I readily grant that a great deal of innovation is entirely private, but for you t deny the public role is intellectually dishonest.
Posted by: Steven Frisch | 30 January 2010 at 01:53 PM
Steve, I didn't deny public role in the subsequent exploitation of any of these innovations in the same vein as I have not denied private industry exploitation of innovations developed on the public nickel - e.g. the World Wide Web. All I'm saying is that the history of innovations (the creative act itself) favors the private individual acting on his own recognizance and recognition of the need. (Countering unmade statements seems to be the usual track of these debates.)
And we also have a variance in what we term subsidies, especially public funding to the *intended* benefit of the public.
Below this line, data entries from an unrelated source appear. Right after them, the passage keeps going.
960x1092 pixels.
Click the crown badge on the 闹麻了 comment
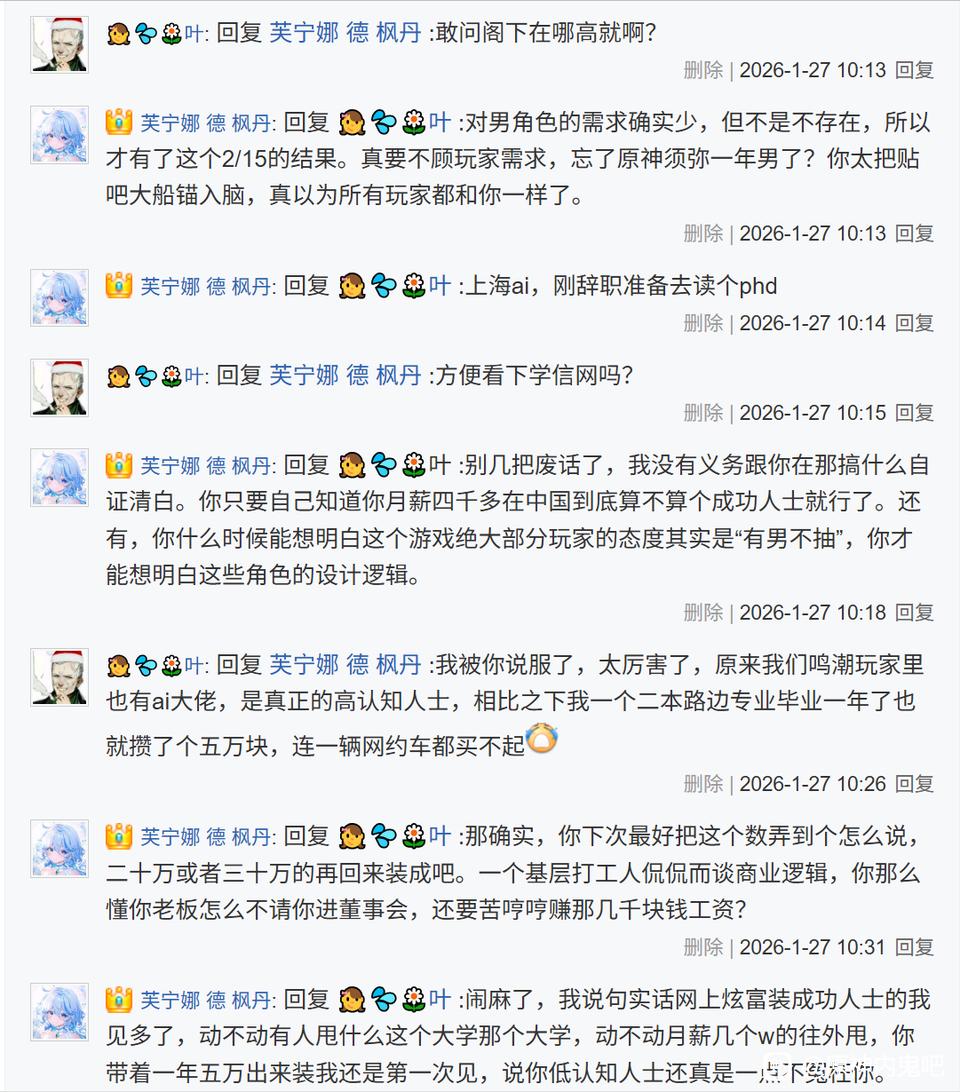tap(119, 999)
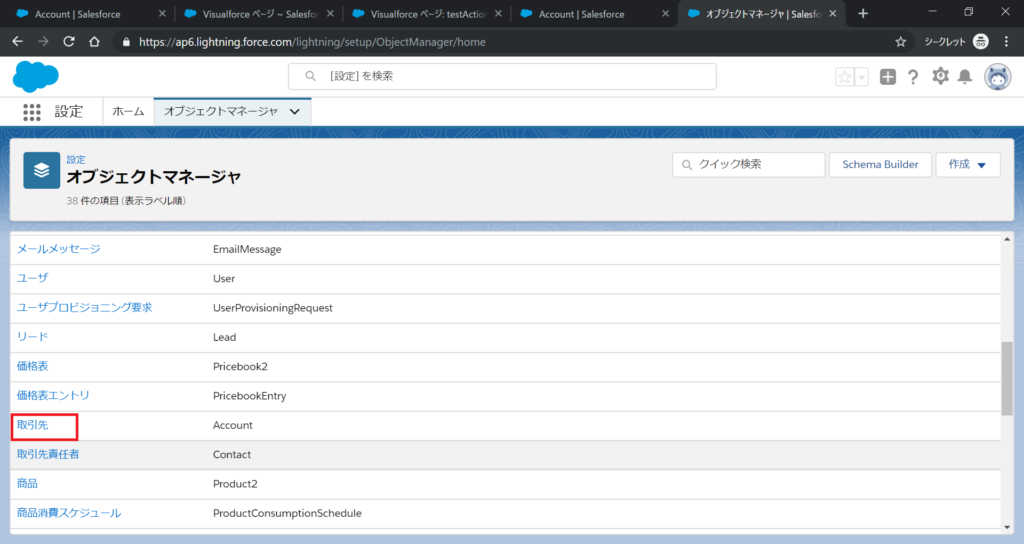The image size is (1024, 544).
Task: Open the help question mark icon
Action: click(x=913, y=77)
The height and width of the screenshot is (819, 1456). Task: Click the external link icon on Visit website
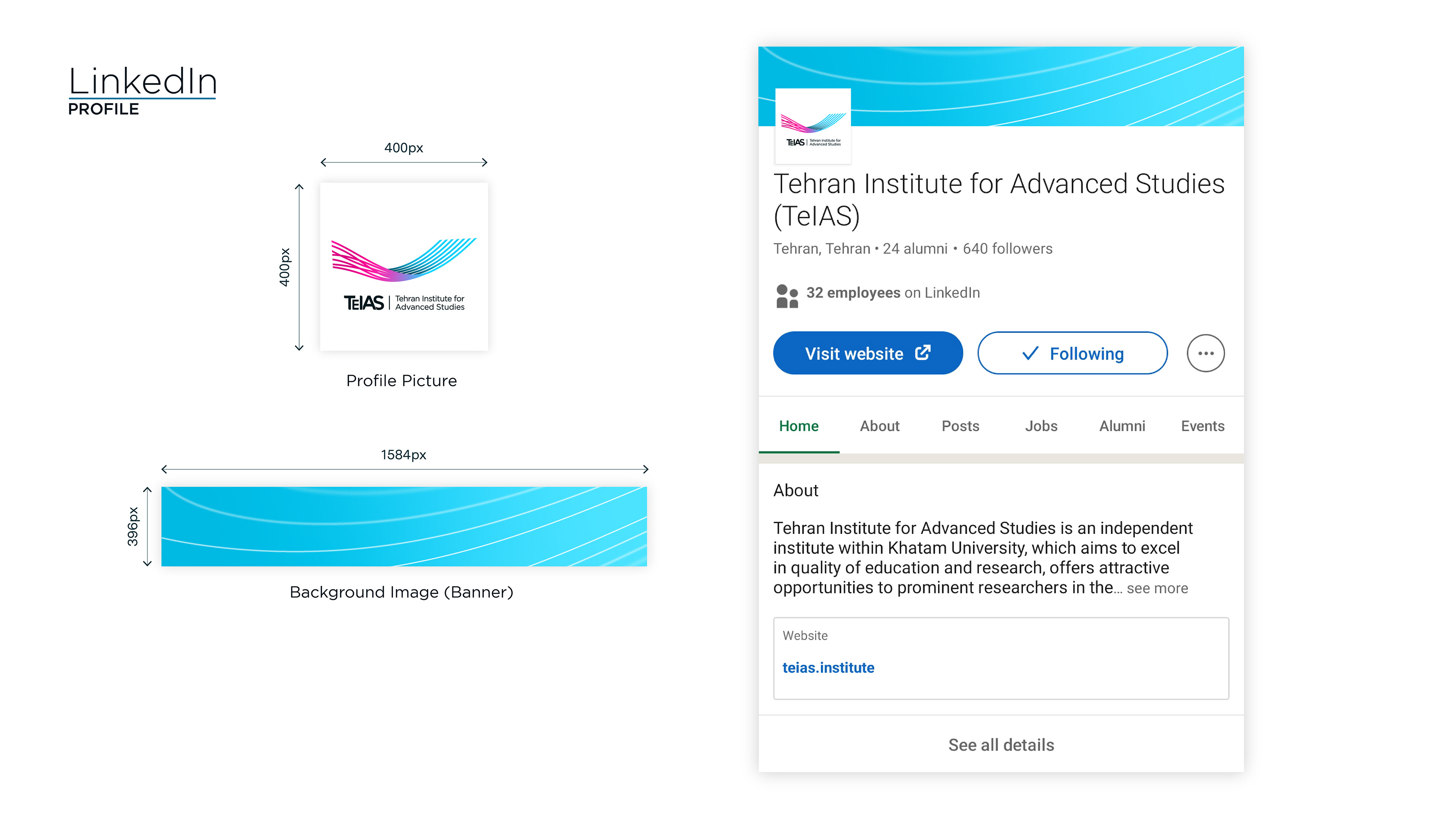923,353
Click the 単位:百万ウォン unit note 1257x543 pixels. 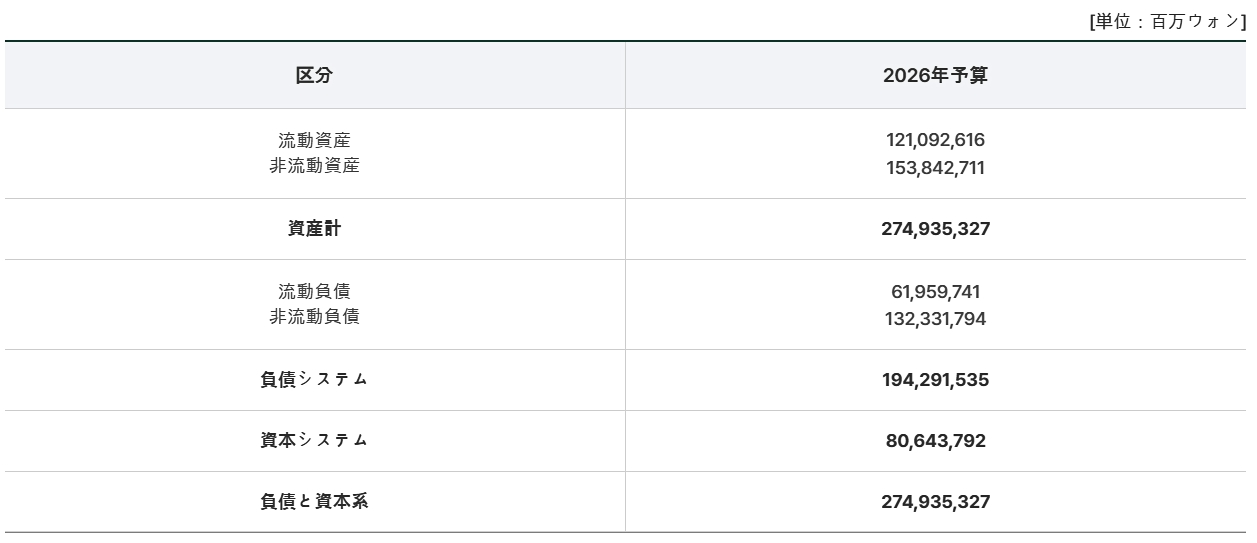point(1167,22)
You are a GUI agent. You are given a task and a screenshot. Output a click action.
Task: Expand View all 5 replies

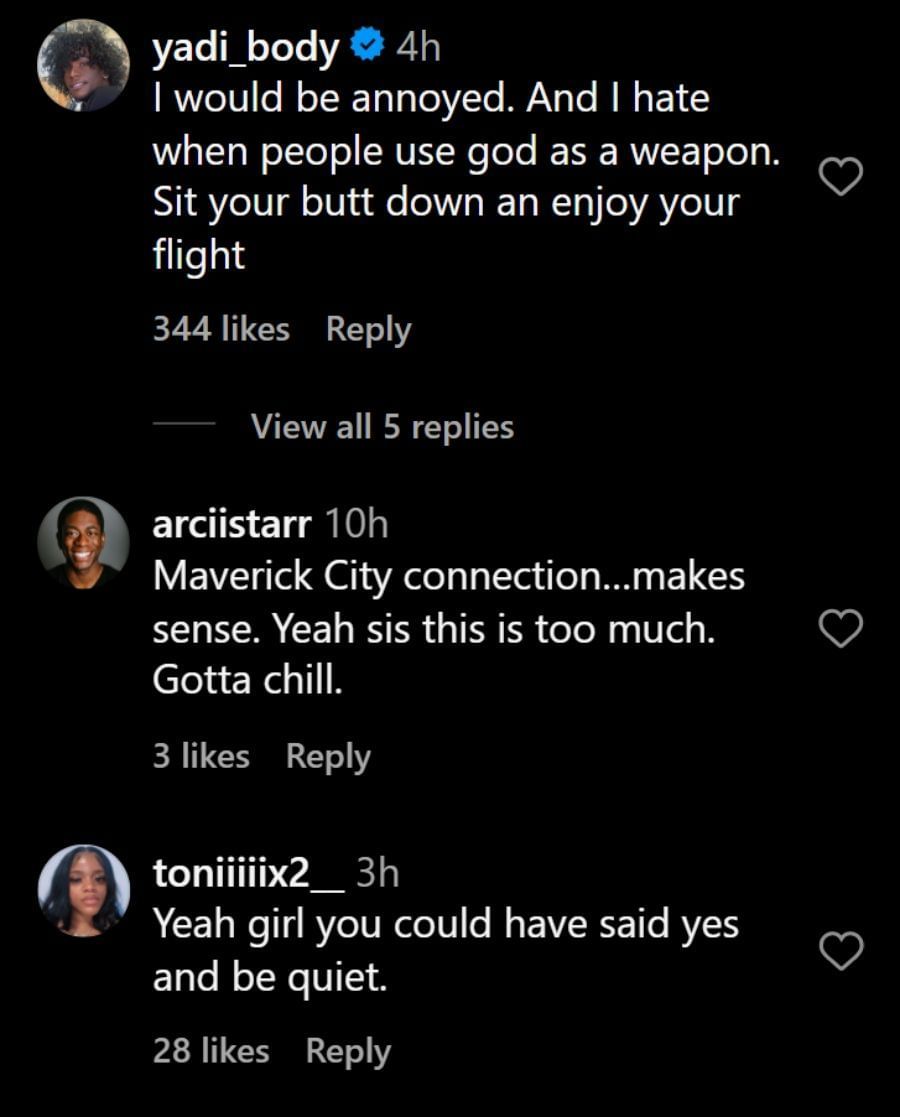point(382,427)
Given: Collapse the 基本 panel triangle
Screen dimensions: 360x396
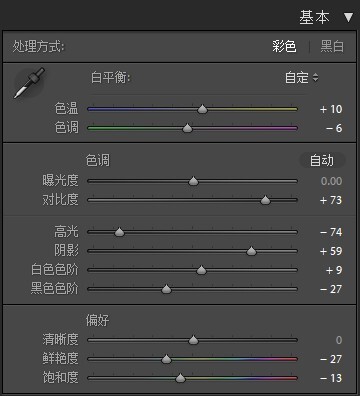Looking at the screenshot, I should pyautogui.click(x=348, y=17).
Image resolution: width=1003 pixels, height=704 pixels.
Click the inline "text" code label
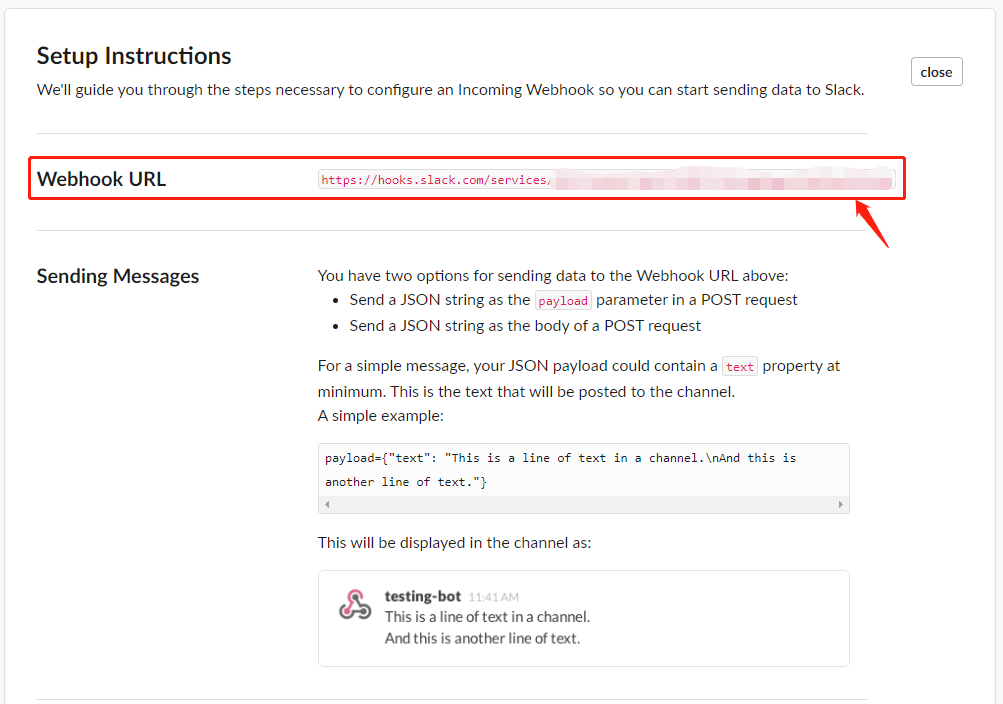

Almost all the 19th century public monies for capitalizing privately developed technologies were bribed out of corrupt public officials by visionary but greedy capitalists who correctly identified the markets and the proper application of technology to those markets so that they could all make a buck. The elected honorables were an easy mark since there was no/little downside to their 'investment' of public monies, none of their own was at risk while fame and fortune was the upside.
With regard to selecting/directing technological innovation, the government mavens were as butt stupid then as they are now. And I don't call you intellectually dishonest or any other names in your certain disagreement with this. I believe you are doing your best.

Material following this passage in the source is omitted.